Nothing but the lines below from the one containing "Task: Select Compile" through the one containing "Task: Select the SELMO DAMIANI candidate name" should appear in the answer, exact and without pictures.

- [MATERIAL SHOWN]:
- Opening Delimiter -

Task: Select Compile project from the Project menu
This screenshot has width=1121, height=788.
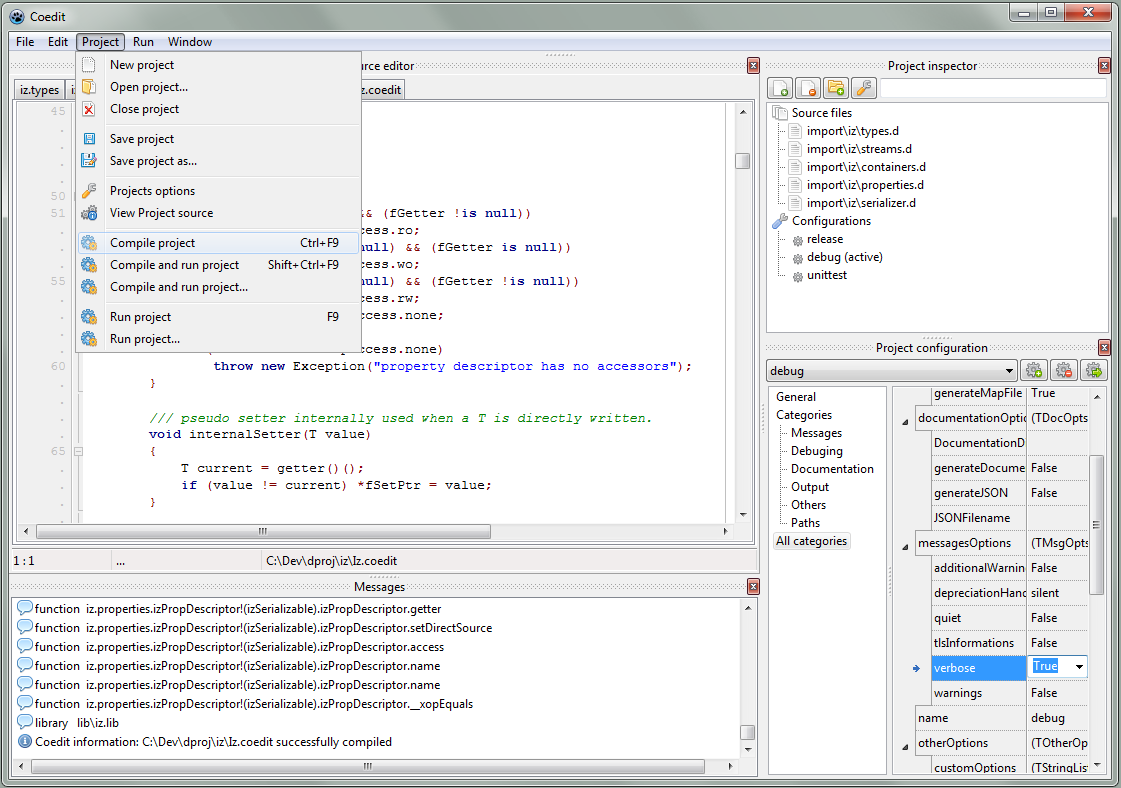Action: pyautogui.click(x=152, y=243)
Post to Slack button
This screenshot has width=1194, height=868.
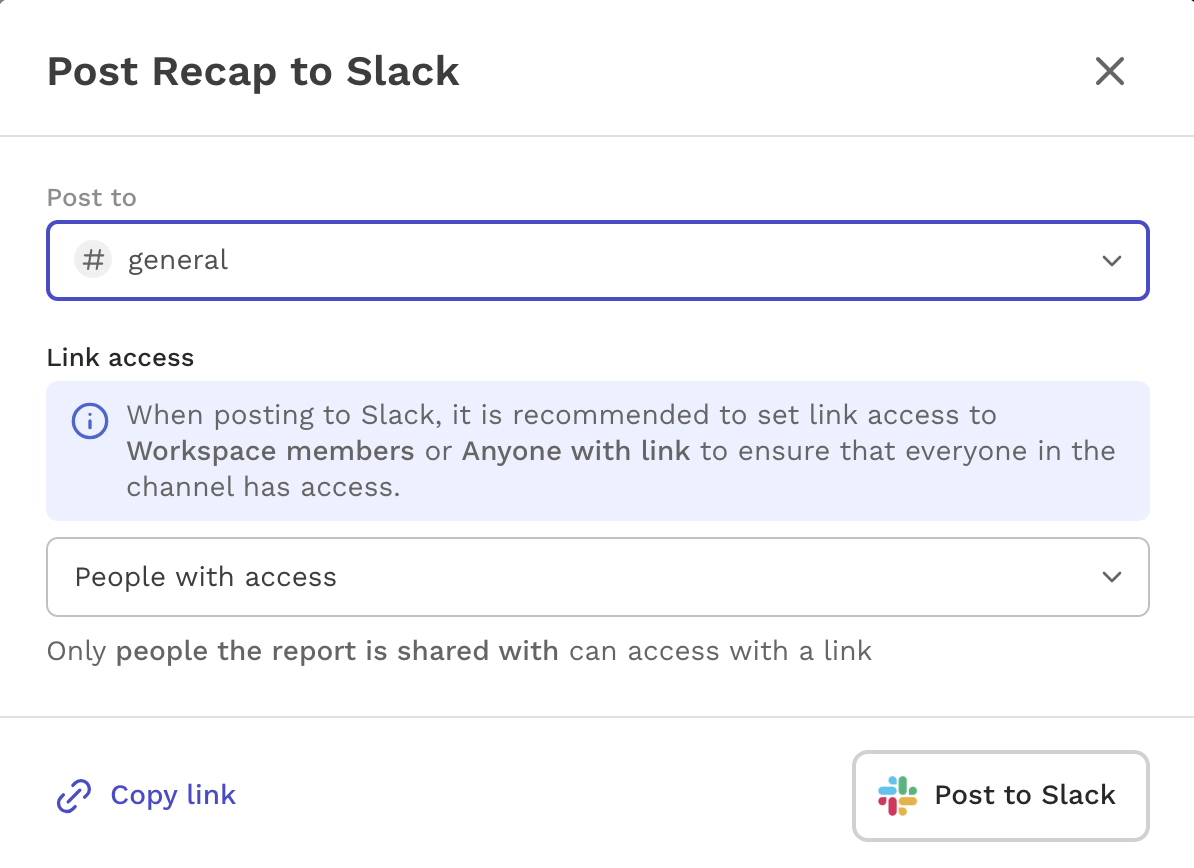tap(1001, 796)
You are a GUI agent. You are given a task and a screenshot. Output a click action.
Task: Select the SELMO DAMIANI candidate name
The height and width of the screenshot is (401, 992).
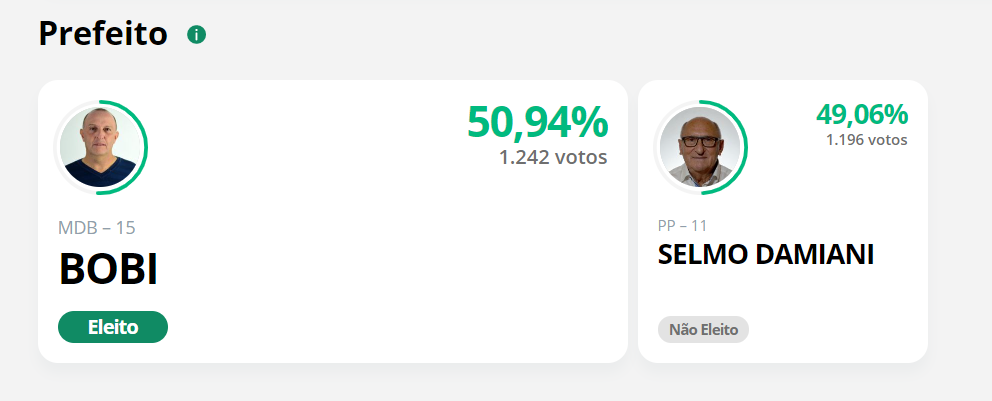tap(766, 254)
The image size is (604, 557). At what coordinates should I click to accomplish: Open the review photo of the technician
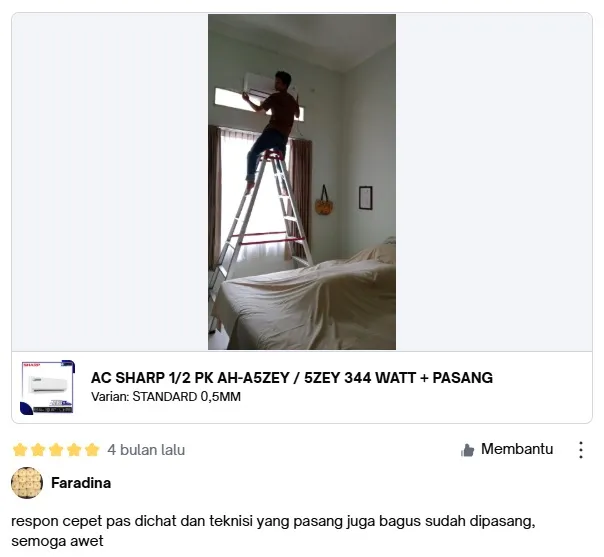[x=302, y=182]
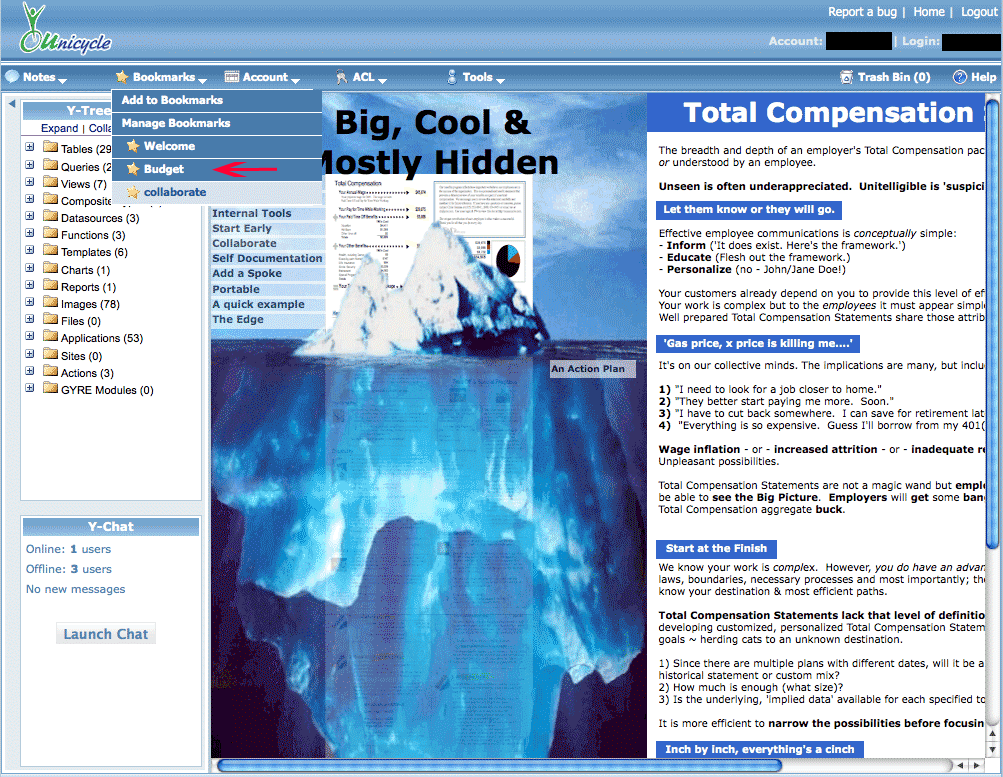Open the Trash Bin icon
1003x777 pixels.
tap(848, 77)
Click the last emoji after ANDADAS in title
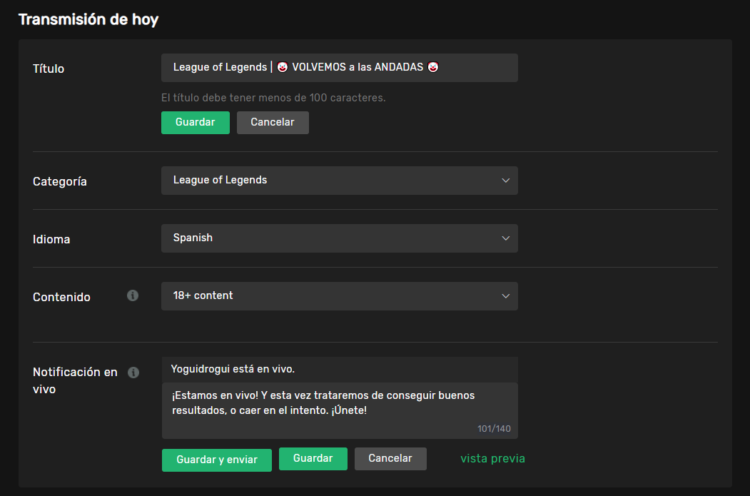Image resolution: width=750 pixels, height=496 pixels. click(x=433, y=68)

- Closing Delimiter -
- Opening Delimiter -

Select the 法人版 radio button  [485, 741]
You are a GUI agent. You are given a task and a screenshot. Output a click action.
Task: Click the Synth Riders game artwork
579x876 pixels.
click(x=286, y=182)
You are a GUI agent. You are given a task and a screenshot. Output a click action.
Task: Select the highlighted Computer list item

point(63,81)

- Closing Delimiter -

- [RESULT OF THE TASK]:
Task: Select Compile project from the Project menu
This screenshot has width=1121, height=788.
Action: pyautogui.click(x=152, y=243)
Post to Slack button
This screenshot has width=1194, height=868.
tap(1001, 796)
You are a GUI agent. You are given a task and a screenshot. Output a click action.
Task: Select the SELMO DAMIANI candidate name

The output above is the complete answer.